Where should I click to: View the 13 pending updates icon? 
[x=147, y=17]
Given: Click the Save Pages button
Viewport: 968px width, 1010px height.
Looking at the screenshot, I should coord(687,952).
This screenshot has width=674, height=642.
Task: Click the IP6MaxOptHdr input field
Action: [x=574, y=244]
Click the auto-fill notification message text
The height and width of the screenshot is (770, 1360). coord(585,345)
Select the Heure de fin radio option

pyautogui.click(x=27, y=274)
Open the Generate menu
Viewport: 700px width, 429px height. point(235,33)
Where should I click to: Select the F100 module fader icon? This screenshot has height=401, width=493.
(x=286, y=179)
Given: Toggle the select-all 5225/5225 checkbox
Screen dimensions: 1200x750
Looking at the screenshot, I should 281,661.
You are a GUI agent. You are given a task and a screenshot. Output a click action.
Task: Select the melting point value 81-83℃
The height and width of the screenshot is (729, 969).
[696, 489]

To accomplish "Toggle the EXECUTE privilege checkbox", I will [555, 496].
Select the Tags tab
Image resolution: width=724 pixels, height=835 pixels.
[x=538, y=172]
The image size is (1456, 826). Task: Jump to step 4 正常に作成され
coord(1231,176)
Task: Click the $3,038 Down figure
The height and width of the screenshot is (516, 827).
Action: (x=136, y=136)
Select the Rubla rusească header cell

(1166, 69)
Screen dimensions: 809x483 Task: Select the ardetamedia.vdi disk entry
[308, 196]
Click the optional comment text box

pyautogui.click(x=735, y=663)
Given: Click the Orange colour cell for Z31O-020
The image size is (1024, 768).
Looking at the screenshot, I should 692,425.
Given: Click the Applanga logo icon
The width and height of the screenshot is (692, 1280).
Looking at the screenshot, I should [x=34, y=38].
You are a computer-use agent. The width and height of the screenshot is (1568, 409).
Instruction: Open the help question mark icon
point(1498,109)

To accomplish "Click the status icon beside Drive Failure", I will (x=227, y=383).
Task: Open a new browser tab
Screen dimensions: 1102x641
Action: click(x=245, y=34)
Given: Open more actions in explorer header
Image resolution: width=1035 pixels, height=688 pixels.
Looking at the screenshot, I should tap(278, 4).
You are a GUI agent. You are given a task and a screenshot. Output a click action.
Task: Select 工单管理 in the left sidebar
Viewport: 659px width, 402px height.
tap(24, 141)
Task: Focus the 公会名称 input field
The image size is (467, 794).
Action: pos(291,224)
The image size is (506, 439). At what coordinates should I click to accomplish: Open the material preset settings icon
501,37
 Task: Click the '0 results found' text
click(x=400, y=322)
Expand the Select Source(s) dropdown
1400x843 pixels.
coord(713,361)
☆ ☆ ☆ ☆ ☆
> Exercise directions
Please show each line in the records above that contains "Toggle".

> Result
Given: Toggle the select-all 5225/5225 checkbox
To accomplish "Toggle the EXECUTE privilege checkbox", I will [555, 496].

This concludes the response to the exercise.